Von Klaus Kalchschmid, München

Das große Geläut von St. Markus erklingt wie zum feierlichen Hochamt. Und das war dieser "musikalische Abendgottesdienst im Advent"! Zum einen, weil er zelebriert wurde von Landesbischof Heinrich Bedford-Strohm und Stadtdekan Bernhard Liess. Zum anderen, weil die musikalische Gestaltung mit Anne-Sophie Mutter und den einstigen Stipendiaten ihrer Stiftung wie Linus Roth, Hwayoon Lee und Daniel Müller-Schott ein exquisites Streichquartett bildeten. Wie schon in Frankfurt und Leipzig, vielleicht bald auch in Berlin und Hamburg, dazu in Altenheimen: Anne-Sophie Mutter versteht "unser Musizieren hier in der Kirche als Geschenk an die Menschen, die gewohnt sind mit Musik zu leben und in der Kirche einen Raum des Trostes und für Reflexion finden."

Bevor die 100 Besucher mit Maske, aber umso mehr Inbrunst "Macht hoch die Tür" anstimmen, weist Bedford-Strohm darauf hin, dass sich so viele Türen von Kneipen, Konzertsälen und Opernhäusern ge-schlossen haben, von Orten des Glücks, des unbeschwerten Zusammenseins, der Bildung wie des gemeinsamen Lachens. Und er beschwört uns, "die Ohren zu öffnen, damit wir hören können, wie in der Musik der Himmel aufgeht." Die Kollekte des Abends, der unter dem Motto stand "Musiker spielen für Musiker" und auf die "katastrophale Lage von Tausenden von freiberuflichen Kollegen" hinweisen soll, gilt der Musiker-Nothilfe der Deutschen Orchester-Stiftung.
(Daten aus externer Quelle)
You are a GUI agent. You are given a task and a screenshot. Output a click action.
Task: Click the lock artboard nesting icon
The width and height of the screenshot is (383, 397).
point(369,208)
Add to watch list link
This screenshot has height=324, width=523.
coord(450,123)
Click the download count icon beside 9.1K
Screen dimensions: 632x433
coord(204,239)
Anne-Sophie Mutter betont: "Noch wichtiger, als die Brosamen, die wir hier einsammeln können, ist es, dass wir unter klaren Bedingungen arbeiten können. Denn wissenschaftliche Studien, wie die in Zusammenarbeit mit der Bayerischen Staatsoper im Herbst haben ergeben, dass es keinerlei Ansteckungen gab." Auch Bernhard Liess spricht von den "Musikern, die innerlich vertrocknen" und von der Musik, die nicht Beiwerk ist, sondern Verkündigung von Gottes Wort sein kann. Und er zitiert Adorno: "Musik zeigt, wie wir sein könnten." Sei es Haydns Opus 20/1, Mozarts C-Dur-Quartett KV 157 oder der Quartettsatz c-moll von Schubert.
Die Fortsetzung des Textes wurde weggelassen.